本文抜粋

▬▬▬▬▬▬▬▬▬▬

図2図1に示す半導体プロセスシートが使用される半導体パッケージ製造方法における一部の工程を表す。
図3図1に示す半導体プロセスシートが使用される半導体パッケージ製造方法における一部の工程を表す。
図4図1に示す半導体プロセスシートが使用される半導体パッケージ製造方法における一部の工程を表す。
図5図1に示す半導体プロセスシートが使用される半導体パッケージ製造方法における一部の工程を表す。
図6図1に示す半導体プロセスシートが使用される半導体パッケージ製造方法における一部の工程を表す。
図7図1に示す半導体プロセスシートが使用される半導体パッケージ製造方法における一部の工程を表す。
【発明を実施するための形態】
【0025】
図1は、本発明の一の実施形態に係る半導体プロセスシートXの部分断面模式図である。半導体プロセスシートXは、半導体パッケージの製造過程で使用することのできるものであり、両面粘着シート10および部分封止剤層20を備える。両面粘着シート10は、粘着面10aおよびこれとは反対の粘着面10bを有し、これら粘着面10a,10b間において、基材11と、粘着力低減型の粘着剤層12と、粘着剤層13とを含む積層構造を有する。部分封止剤層20は、両面粘着シート10における粘着面10b上に剥離可能に密着している。

▬▬▬▬▬▬▬▬▬▬

やること
a - 半導体プロセスシートの文章のうち、「図4図1に示す半導体プロセス」を含む語句で始まり「上に剥離可能に密着している。」で終わる部分を書き写してください。
b - 半導体プロセスシートの文章を最後の文の次から引き継ぎ、続きを書いてください。

提供資料
▬▬▬▬▬▬▬▬▬▬

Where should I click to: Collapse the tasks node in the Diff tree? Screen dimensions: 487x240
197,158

▬▬▬▬▬▬▬▬▬▬

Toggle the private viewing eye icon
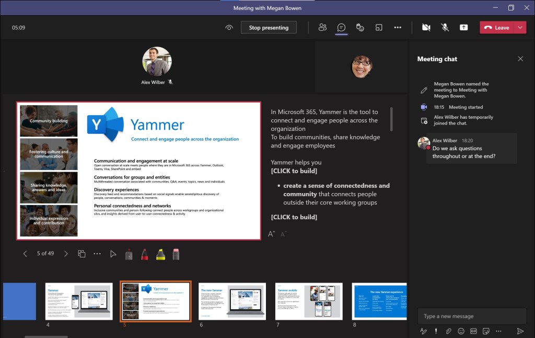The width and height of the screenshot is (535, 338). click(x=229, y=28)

▬▬▬▬▬▬▬▬▬▬

解答
a -
図4図1に示す半導体プロセスシートが使用される半導体パッケージ製造方法における一部の工程を表す。
図5図1に示す半導体プロセスシートが使用される半導体パッケージ製造方法における一部の工程を表す。
図6図1に示す半導体プロセスシートが使用される半導体パッケージ製造方法における一部の工程を表す。
図7図1に示す半導体プロセスシートが使用される半導体パッケージ製造方法における一部の工程を表す。
【発明を実施するための形態】
【0025】
図1は、本発明の一の実施形態に係る半導体プロセスシートXの部分断面模式図である。半導体プロセスシートXは、半導体パッケージの製造過程で使用することのできるものであり、両面粘着シート10および部分封止剤層20を備える。両面粘着シート10は、粘着面10aおよびこれとは反対の粘着面10bを有し、これら粘着面10a,10b間において、基材11と、粘着力低減型の粘着剤層12と、粘着剤層13とを含む積層構造を有する。部分封止剤層20は、両面粘着シート10における粘着面10b上に剥離可能に密着している。

b -
【0026】
両面粘着シート10の基材11は、両面粘着シート10ないし半導体プロセスシートXにおいて支持体として機能する要素である。基材11は例えばプラスチック基材であり、当該プラスチック基材としてはプラスチックフィルムを好適に用いることができる。当該プラスチック基材の構成材料としては、例えば、ポリ塩化ビニル、ポリ塩化ビニリデン、ポリオレフィン、ポリエステル、ポリウレタン、ポリカーボネート、ポリエーテルエーテルケトン、ポリイミド、ポリエーテルイミド、ポリアミド、全芳香族ポリアミド、ポリフェニルスルフィド、アラミド、フッ素樹脂、セルロース系樹脂、およびシリコーン樹脂が挙げられる。ポリオレフィンとしては、例えば、低密度ポリエチレン、直鎖状低密度ポリエチレン、中密度ポリエチレン、高密度ポリエチレン、超低密度ポリエチレン、ランダム共重合ポリプロピレン、ブロック共重合ポリプロピレン、ホモポリプロレン、ポリブテン、ポリメチルペンテン、エチレン-酢酸ビニル共重合体(EVA)、アイオノマー樹脂、エチレン-(メタ)アクリル酸共重合体、エチレン-(メタ)アクリル酸エステル共重合体、エチレン-ブテン共重合体、およびエチレン-ヘキセン共重合体が挙げられる。ポリエステルとしては、例えば、ポリエチレンテレフタレート(PET)、ポリエチレンナフタレート、およびポリブチレンテレフタレート(PBT)が挙げられる。基材11は、一種類の材料からなってもよいし、二種類以上の材料からなってもよい。基材11は、単層構造を有してもよいし、多層構造を有してもよい。また、基材11は、プラスチックフィルムよりなる場合、無延伸フィルムであってもよいし、一軸延伸フィルムであってもよいし、二軸延伸フィルムであってもよい。
【0027】
基材11における粘着剤層12側表面および粘着剤層13側表面のそれぞれは、粘着剤層との密着性を高めるための物理的処理、化学的処理、または下塗り処理が施されていてもよい。物理的処理としては、例えば、コロナ処理、プラズマ処理、サンドマット加工処理、オゾン暴露処理、火炎暴露処理、高圧電撃暴露処理、およびイオン化放射線処理が挙げられる。化学的処理としては、例えばクロム酸処理が挙げられる。
【0028】
基材11の厚さは、両面粘着シート10ないし半導体プロセスシートXにおける支持体として基材11が機能するための強度を確保するという観点からは、好ましくは5μm以上、より好ましくは10μm以上である。また、両面粘着シート10ないし半導体プロセスシートXにおいて適度な可撓性を実現するという観点からは、基材11の厚さは、好ましくは300μm以下、より好ましくは200μm以下である。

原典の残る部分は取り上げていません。